Story 1. So there we were......r*unning the trail, leading the pack, making spectacular, record-breaking time, when NBA, who was out in front, noticed Dip and YourAnus attempting to pass her up. The RA and the GM, it seems, were so jealous of the fleet-footed NBA that they conspired to trip her up and send her hurtling over the side of the canyon. They were, after all, jealous of the record she had set for leading the pack as GM for sooooo many years, and had evil thoughts about doing her in. So the current GM and RA conspired to "accidentally" send NBA over the edge of the cliff. She suffered unspeakable trauma, but courageously climbed back up the steep side of the canyon, and carried on, heroically finishing the r*n, and limping across the finish line in second place.

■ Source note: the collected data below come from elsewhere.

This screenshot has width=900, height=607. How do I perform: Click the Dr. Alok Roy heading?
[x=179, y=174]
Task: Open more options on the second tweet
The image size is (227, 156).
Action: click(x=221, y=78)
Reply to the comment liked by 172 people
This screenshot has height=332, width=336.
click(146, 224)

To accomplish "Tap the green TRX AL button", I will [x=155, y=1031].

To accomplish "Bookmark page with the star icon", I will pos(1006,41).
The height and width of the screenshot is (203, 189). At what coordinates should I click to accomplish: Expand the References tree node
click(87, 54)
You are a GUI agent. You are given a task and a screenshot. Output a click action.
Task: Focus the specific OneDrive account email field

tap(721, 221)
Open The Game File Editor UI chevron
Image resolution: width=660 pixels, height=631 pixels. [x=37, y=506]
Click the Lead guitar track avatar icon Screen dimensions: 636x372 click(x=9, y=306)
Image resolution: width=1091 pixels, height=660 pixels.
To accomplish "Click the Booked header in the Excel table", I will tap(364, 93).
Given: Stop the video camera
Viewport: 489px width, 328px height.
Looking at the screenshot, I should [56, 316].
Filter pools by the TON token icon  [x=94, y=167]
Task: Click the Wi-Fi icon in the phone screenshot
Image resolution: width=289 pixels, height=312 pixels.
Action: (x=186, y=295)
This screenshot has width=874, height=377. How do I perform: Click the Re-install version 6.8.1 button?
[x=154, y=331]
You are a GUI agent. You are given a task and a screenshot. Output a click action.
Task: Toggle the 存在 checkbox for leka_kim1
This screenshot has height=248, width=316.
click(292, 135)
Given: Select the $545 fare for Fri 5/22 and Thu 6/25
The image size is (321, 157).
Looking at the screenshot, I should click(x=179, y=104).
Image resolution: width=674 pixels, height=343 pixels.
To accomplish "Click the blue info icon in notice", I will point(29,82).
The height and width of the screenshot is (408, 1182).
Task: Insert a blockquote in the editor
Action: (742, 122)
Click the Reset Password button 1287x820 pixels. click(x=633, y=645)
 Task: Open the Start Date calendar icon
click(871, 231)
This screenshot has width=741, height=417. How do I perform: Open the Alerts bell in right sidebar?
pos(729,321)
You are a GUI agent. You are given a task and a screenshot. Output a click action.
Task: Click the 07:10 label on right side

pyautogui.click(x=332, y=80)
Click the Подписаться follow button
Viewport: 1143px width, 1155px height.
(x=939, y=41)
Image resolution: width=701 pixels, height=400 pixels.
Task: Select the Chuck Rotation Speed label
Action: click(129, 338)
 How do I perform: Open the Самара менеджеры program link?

Story 2. So there we were.....getting ready for the big r*ce, and NBA was tidying up the cabin, making a full ranch-hand style breakfast for the other r*nners, making sure that everyone was well-fed and ready to do their best on the trail r*n, as she always does, when the GM and the RA decided she wasn't cleaning the kitchen to their specifications. After all, they're the men and they know best. She deserved getting smacked about for not doing her job fast enough. We've got to keep the little women in line, after all, to maintain the universe as it was intended.
Story 3. So there we were....on trail, in our designated spots in the pack. NBA had on her DFL t-shirt, but was determined not to make that a reality. She had the goal of finishing the r*n ahead of her 76-year-old nemesis as well as the 66-year-old man with COPD. NBA had the early warning system of the man's labored breathing to signal to her to pick up the pace. On a flat straight-away, she heard the heavy breather getting closer so she picked up the pace and was flying down the trail, when a malicious rock jumped out and grabbed her toe, causing her to fall on her face with amazing force. After losing a copious amount of blood, but feeling no broken bones, she somehow got back up, and shortcutted back to the start, but not before the breather passed her by.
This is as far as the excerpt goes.